Mobilize For A Real Recovery

Isaiah J. Poole

What could be the most important test the progressive movement will face in decades starts now.

With the economy facing a historic crisis, the question is whether progressives can unite around a plan to make the economy work for working people again. If progressives succeed, not only will there be fundamental and profound changes in the nation’s economy—and the lives of ordinary Americans—but progressives will have successfully restored in the majority of Americans the belief that government can successfully work on behalf of the people.

The Institute for America’s Future is today launching a “Main Street Recovery Program,” a call for a substantial, strategic and sustained effort to rebuild an economy wrecked by decades of conservative ideology.

The recovery program is the first of a series of economic reforms we will be putting forward in the coming weeks. In early 2009 there will be policy proposals on such recovery-related issues as reducing the number of foreclosures, restructuring the financial regulatory system, and revamping the flawed Troubled Asset Relief Program, known as TARP.

The challenge of repairing the damage done by the deregulation, disinvestment and wrong priorities of previous conservative administrations is an opportunity to show that it is the progressive movement that has the bold ideas and smart policies that can renew the nation’s luster as an economic power and a force for good in the world.

Hundreds of progressive leaders representing a broad spectrum of constituencies and interests have already rallied around this recovery program.
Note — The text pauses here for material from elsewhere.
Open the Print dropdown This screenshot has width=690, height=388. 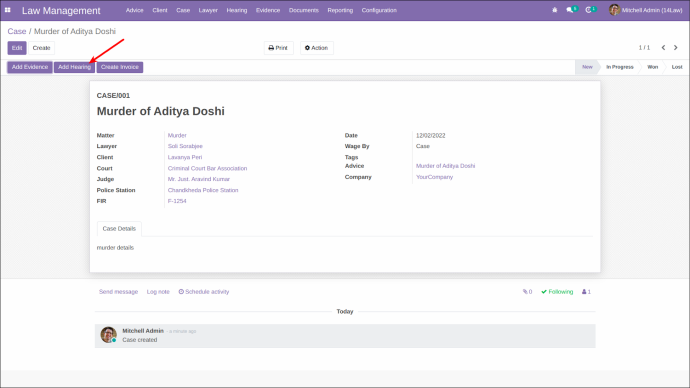[x=278, y=48]
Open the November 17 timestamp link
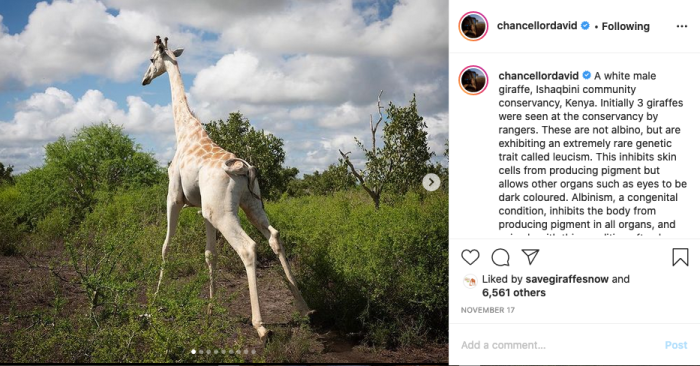 (x=488, y=310)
That’s a strong start. The next step is to broaden that support into a force of millions of people that has the power to keep both the Congress and the incoming Obama administration focused in what we believe must be the mantra for recovery: substantial, strategic and sustained.

You can help broaden that support by becoming an endorser of the Main Street Recovery Program and encouraging your friends and colleagues—and your elected officials—to do the same. Use the form on the right column of the Recovery Program page.
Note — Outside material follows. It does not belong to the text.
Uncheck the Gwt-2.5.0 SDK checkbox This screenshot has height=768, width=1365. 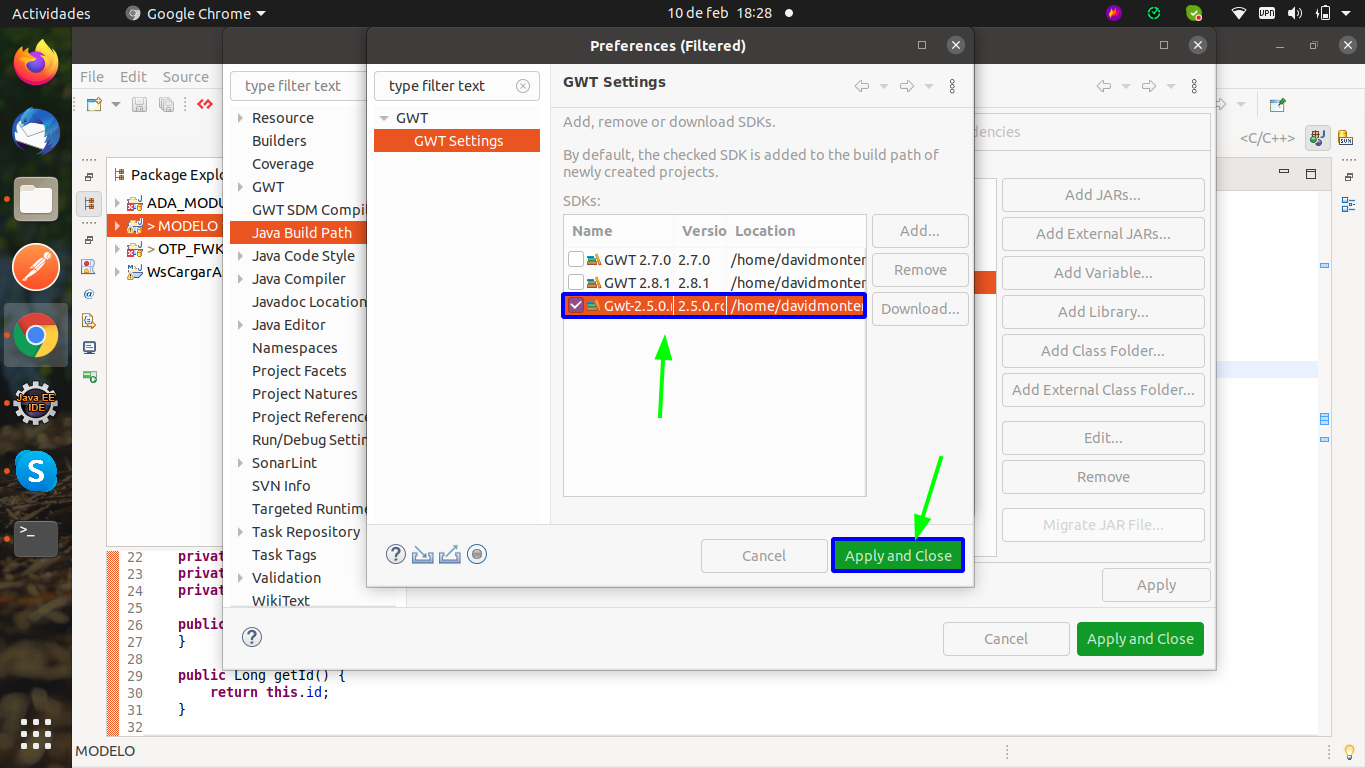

We know what’s at stake. The conservative clarion call for more tax cuts for corporations and the wealthy may be muted, but it is still very much alive. An even bigger concern is the still broad lack of faith in the ability of the federal government, after being run for so long by people with a disdain for government and a lack of respect for the people they were supposed to serve, to make smart spending decisions and carry out those decisions efficiently and effectively. Then there is the ever-present circle of corporate lobbyists waiting to tear into the recovery funding like buzzards on a carcass.
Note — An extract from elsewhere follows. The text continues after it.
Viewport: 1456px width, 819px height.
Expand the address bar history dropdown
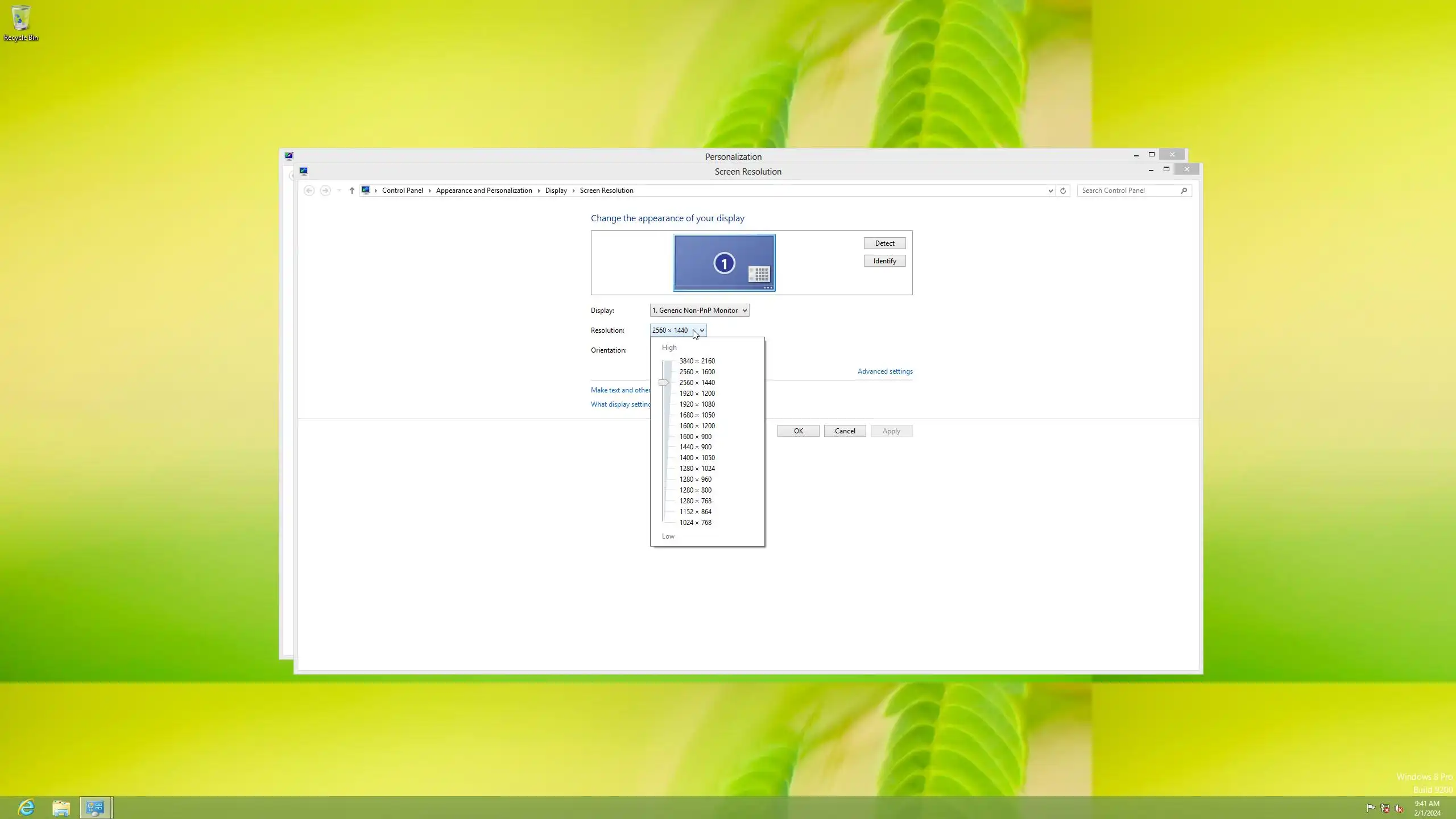tap(1050, 191)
Still, this is an opportunity to change how Washington does business, and perhaps how we as progressives do business as well as we move into the role of policy shapers at the same time as an administration that has challenged us to be the wind at its sails.

What do you think? How should we as progressives make sure that this program lands on President-elect Barack Obama’s desk once he officially takes office? And how can progressives use it to move the nation through a sustained transition into a 21st-century economy of shared prosperity?